Excerpted text:
* * * * * * *

Participants of the Massacre in Andijan

It is not clear who the armed gunmen that freed the prisoners were and what ties that had to Yuldashev or the other imprisoned businessmen. The militants that raided the prison did not demand an Islamic state or sharia but they is call for Yuldashev’s release. Yuldashev followers have said they had no idea who the attackers were.

The 23 businessmen were accused of having contacts with the Islamist group Hizb ut-Tahrir. Members of Hizb ut-Tahrir said the group was not involved in the uprising. They told the Washington Post they had been approached by members of Uzbekistan’s secret police who asked the group to mount an uprising but the members said they refused because “such things are a sin.” The Karimov regime viewed any religious group that operated without official authorization as a threat.

Kabuljon Parpiyev, one of the protest leaders, managed to escape to Kyrgyzstan after hiding out in Andijan for a week. On the leaders of the protests, he told the Times of London, “Yes, we are all religious, but not extremists or radical Islamists or anything similar. This is Karimov’s invention to distract the world community’s attention from the Andijan events, to hide the roots.”

Parpiyev was involved with Akramia and the had contacts with the 23 businessmen. He said that on May 12th he and some of his associates began organizing protests when the police began engaging in mass arrests. Parpiyev insisted that he was not involved in the raid on the jail and said he did not know who was. Parpiyev did say that he joined the armed men on May 13th as they took over the local government headquarters.

* * * * * * *

Data excerpt:
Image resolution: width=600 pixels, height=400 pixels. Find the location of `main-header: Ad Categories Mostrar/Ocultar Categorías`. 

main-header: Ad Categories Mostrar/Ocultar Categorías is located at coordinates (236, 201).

* * * * * * *

To-do item: Continue the passage on the participants in the Andijan massacre, picking up after its last sentence.

Output below:
Islamists Take Over a Town Near Andijan

In Korasuv, a town of 20,000 inhabitants on Kyrgyz order about 30 kilometers from Andijan, protesters set fire to government buildings, beat up the mayor, torched cars and rebuilt a bridge to a thriving market in Kyrgyzstan that had been key to the town’s economic survival and was torn down by the government in 2003. The protestors claimed the town as theirs. Their main beef was the closure of the bridge which was a lifeline for cheap imported goods from China. The bridge had been torn down to help Uzbek businesses.

The rebellion was led by Bakhtiyor Rakhimov, a local farmer turned rebel leader. Al Jazeera reported that after the rebels took over Korasuv, Rakhimov's men, uniformly clad in traditional V-necked white shirts and embroidered skull cups, could be seen around the town, although no weapons were visible. "We will be building an Islamic state here in accordance with the Quran," Rakhimov said. "People are tired of slavery...All decisions will be taken by people at a mosque. There will be rule of Sharia law. Thieves and other criminals will be tried by the people themselves." Rakhimov said he and his supporters did not belong to any Islamic organisation. "We are just people," he said. "We just follow the Quran." [Source:Al Jazeera, Agencies, May 18, 2005]

Ikbol Mirsaitov, a Kyrgyz expert on Islam told Al Jazeera he thought that some of the activists may have been people who had escaped the prison in Andijan, because they had very short beards - indicating they had grown them just in the past few days. Sadyk Kamalitdin, another Kyrgyz expert on Islam, said the group probably included some Hizb-ut-Tahrir members, protesters who had fled Andijan, and rank-and-file Muslims, and their plans for an Islamic state would remain 'a dream".

The government responded by sending in troops that arrested Rakhimov and 15 members of his family, including his 14-year-old son. Rakhimov was said by some to have had 5,000 followers who said they were ready to fight government forces. Rakhimov had said: "Soldiers and police are also sons of this people. We don't have weapons, but if they come and attack us we will fight even with knives."

The recapture of Korasuv bought an end the resistance against the government. Helicopter gun ships circled and troops took the town with little resistance, the troops showed restraint as they took the town, which some viewed as the being sensitive to criticism raised after the Andijan massacre. There were no reports on any casualties.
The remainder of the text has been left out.